AFRICANGLOBE – Announcing an immediate ban on legal and illegal farm evictions, Deputy President Cyril Ramaphosa set off a firestorm among the mostly White commercial farmers from the fertile Western Cape who threatened retaliation.

Ramaphosa announced the freeze after an hours-long meeting with agricultural and farm labor representatives from the area. The talks are part of a dialogue to find solutions to problems in the agricultural sector.

“We are calling on all farmers who have plans for evictions to stop [the evictions] effective immediately,” Ramaphosa said after the meeting. The freeze will remain in force until at least next year, when a follow-up meeting will be held.

Theo de Jager, deputy president of AgriSA, responded with a threat: ““If the government wants us to create millions of jobs, they can now forget about it.

“This is absolutely cheap politicking in the short term that will cost our country dearly. (It) puts tremendous pressure on the only sector that has not collapsed under poor economic policies.”

By contrast, Tony Ehrenreich, secretary of the labor federation Cosatu, of Western Cape, praised the moratorium. Farmers, he said, are throwing workers off farms left and right, they hold on to“stolen land” and treat their employees with contempt.

Since a minimum daily wage of 105 rand was introduced early last year, Ehrenreich said, farmers did everything they could to make workers’ lives difficult.
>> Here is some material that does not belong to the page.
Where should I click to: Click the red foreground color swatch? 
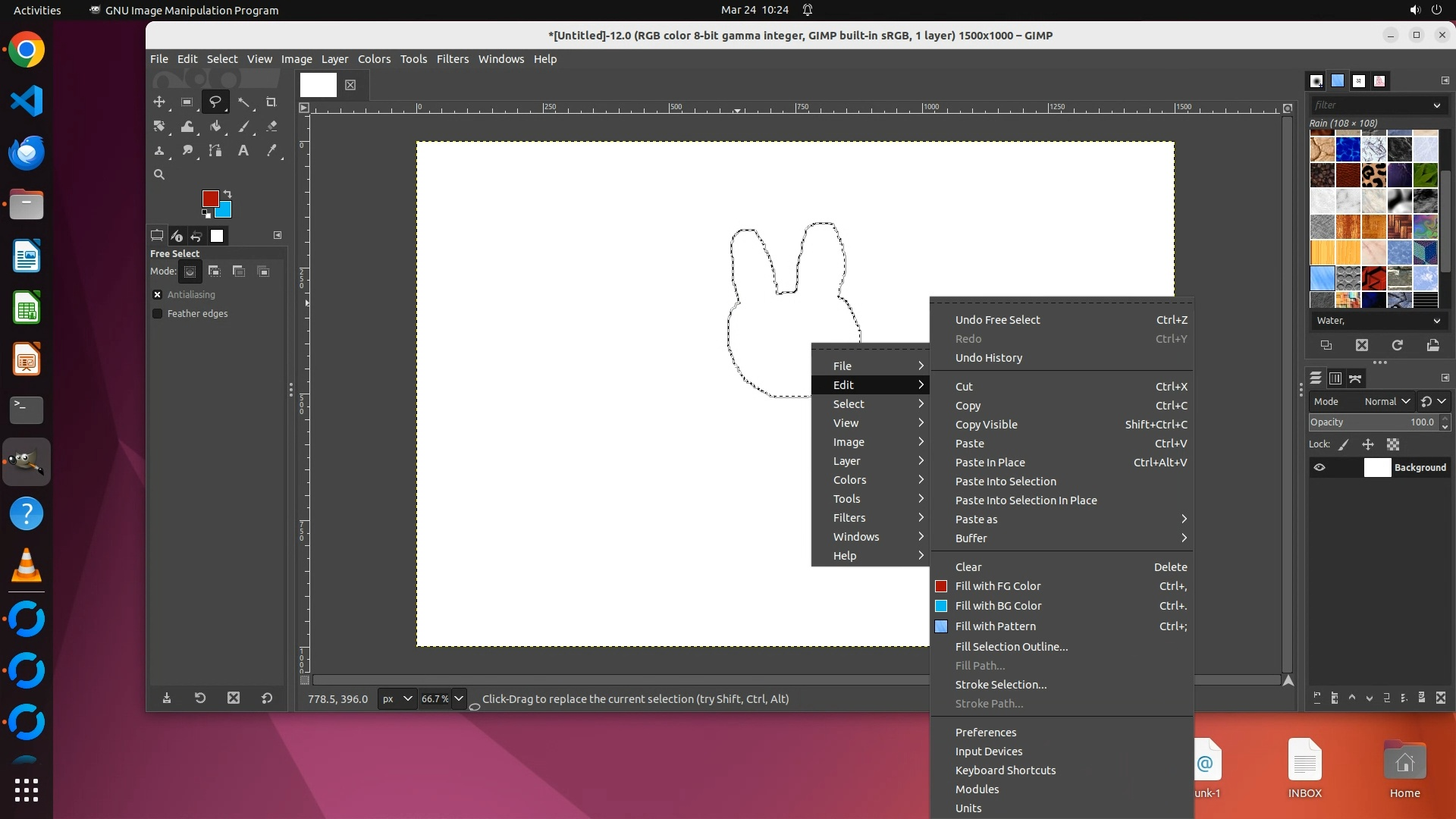(209, 198)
“If we sound angry about these things, our members and the farm workers are a thousand times more angry because you cannot expect a man to remain silent while his family and children are despised and his legacy and contribution are dismissed as irrelevant.”

Japie Grobler, deputy chairman of the Agri-Sector unit forum, retorted: “Tony has been stirring terrible hatred in the agricultural community… The “realities” of the agricultural industry inSouth Africa are “extremely difficult” and it is not easy to find solutions.”